- [EXERCISE OBJECTIVE] Tally the lines of the material below that contain the word "height", and give only that number.

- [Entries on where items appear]
□ □ □ □ □ □ □
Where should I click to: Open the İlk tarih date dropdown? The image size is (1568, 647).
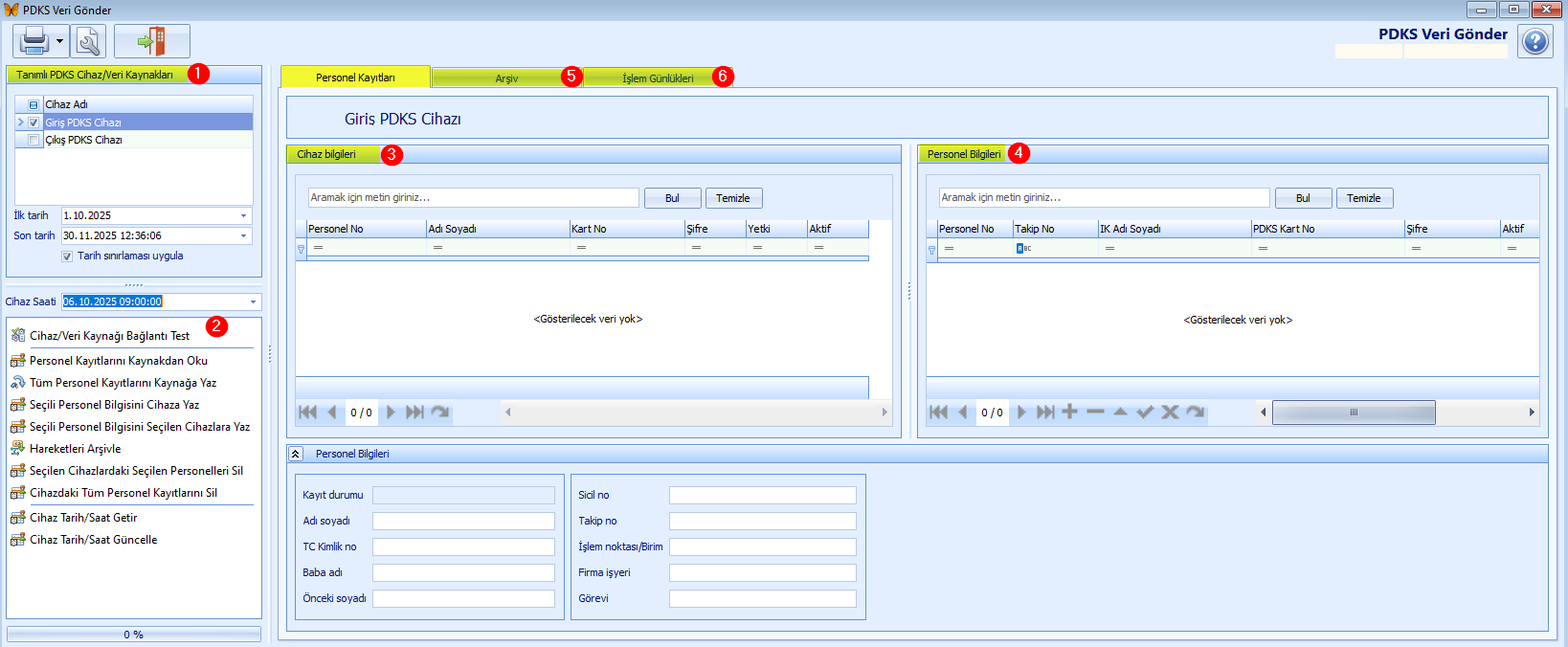[x=243, y=216]
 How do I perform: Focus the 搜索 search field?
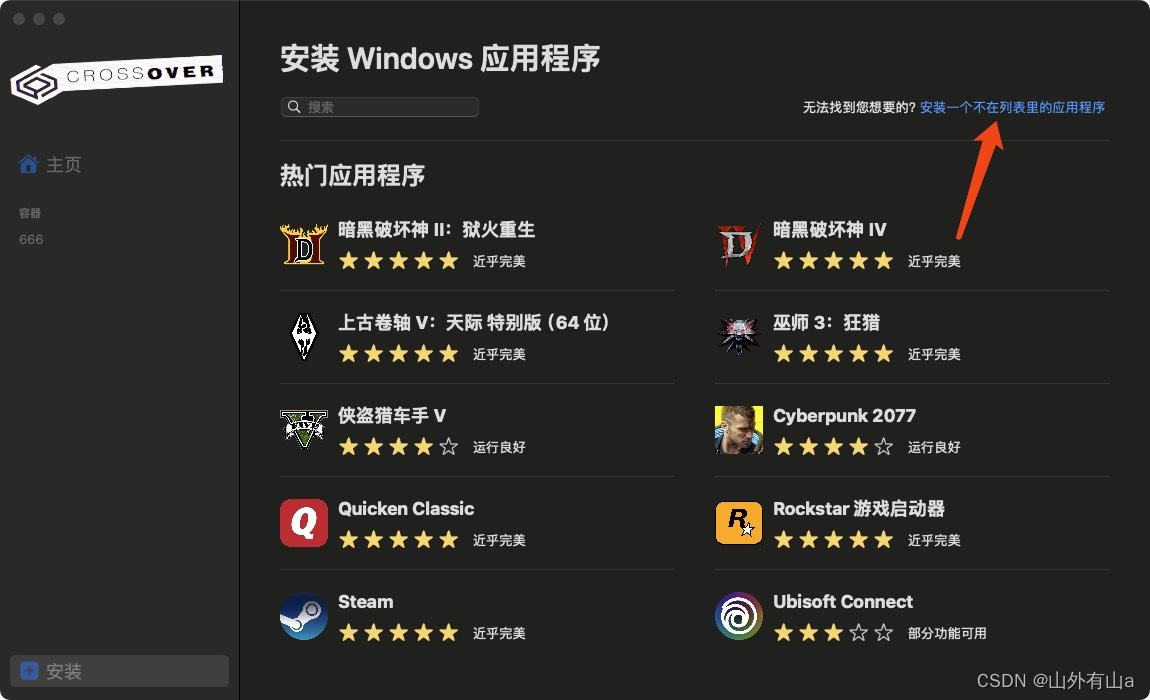pyautogui.click(x=380, y=107)
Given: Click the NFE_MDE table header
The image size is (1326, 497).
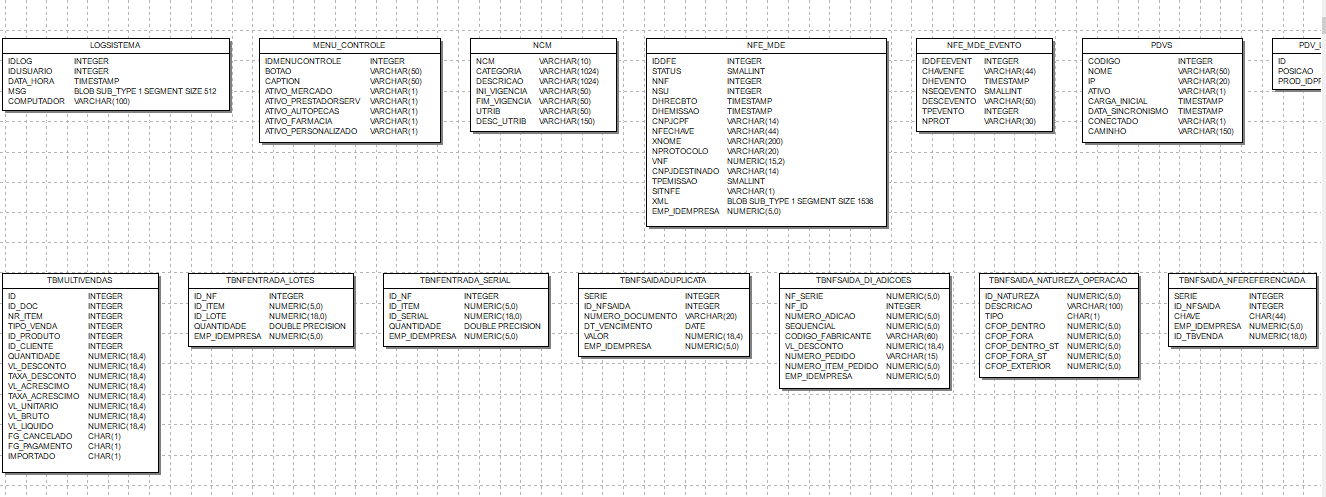Looking at the screenshot, I should click(766, 46).
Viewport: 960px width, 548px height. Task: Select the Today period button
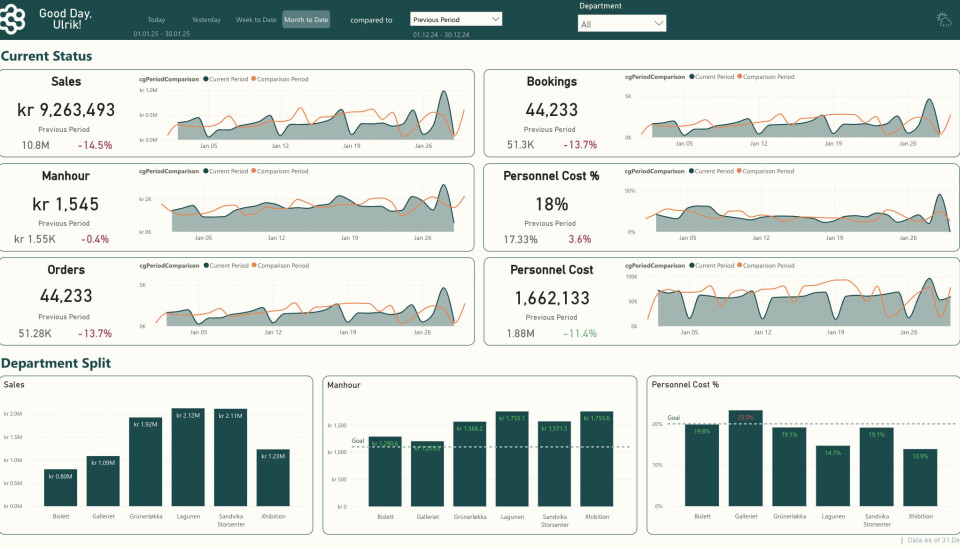(x=156, y=20)
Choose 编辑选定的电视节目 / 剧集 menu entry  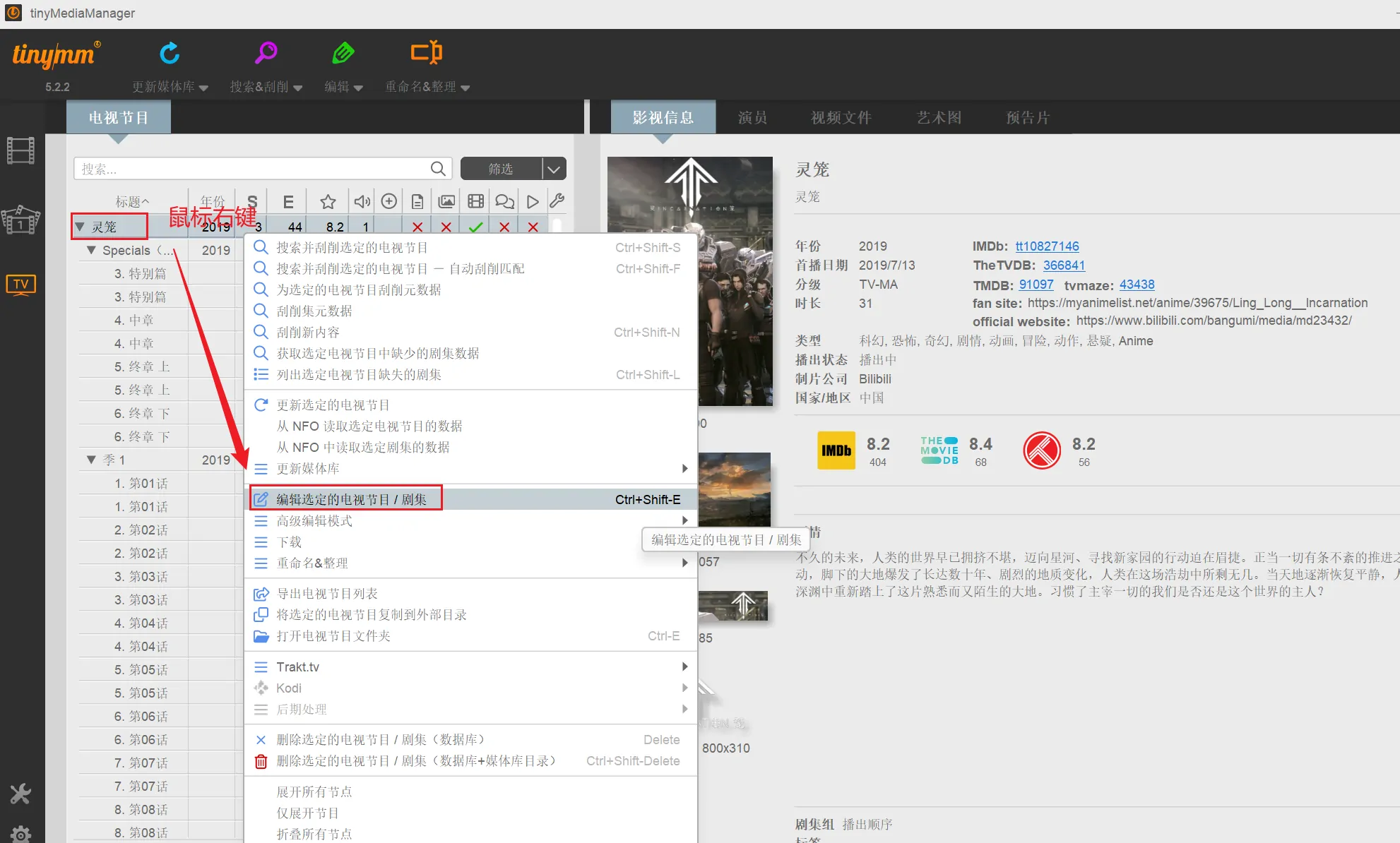pyautogui.click(x=351, y=499)
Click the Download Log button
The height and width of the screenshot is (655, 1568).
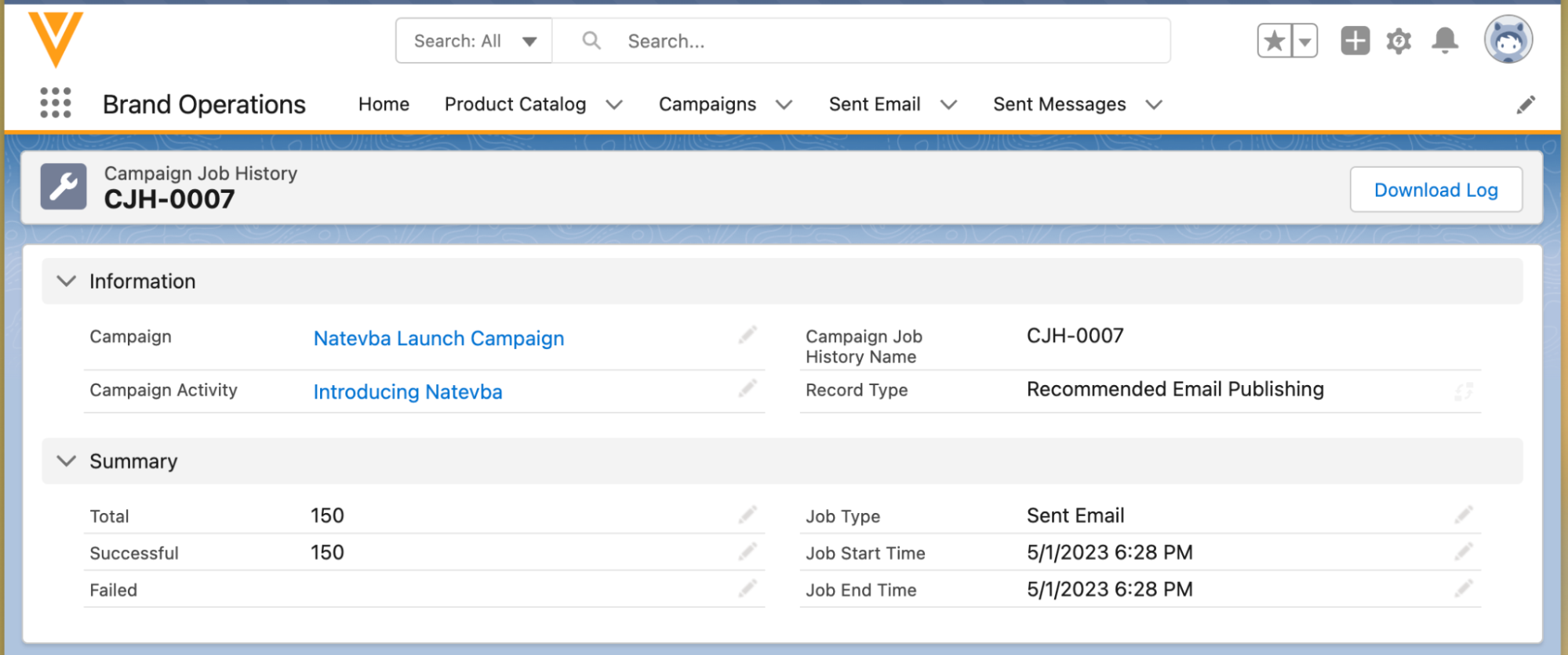1435,190
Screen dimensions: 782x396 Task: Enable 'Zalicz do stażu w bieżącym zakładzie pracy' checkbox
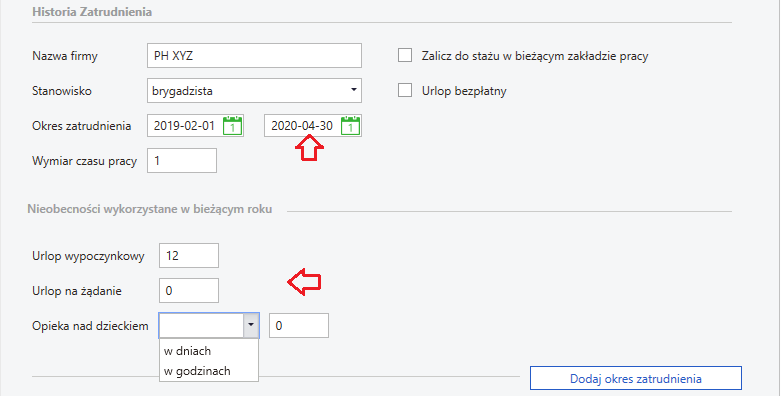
□ □ □ □ □ □ □
- [WRITTEN ANSWER] 2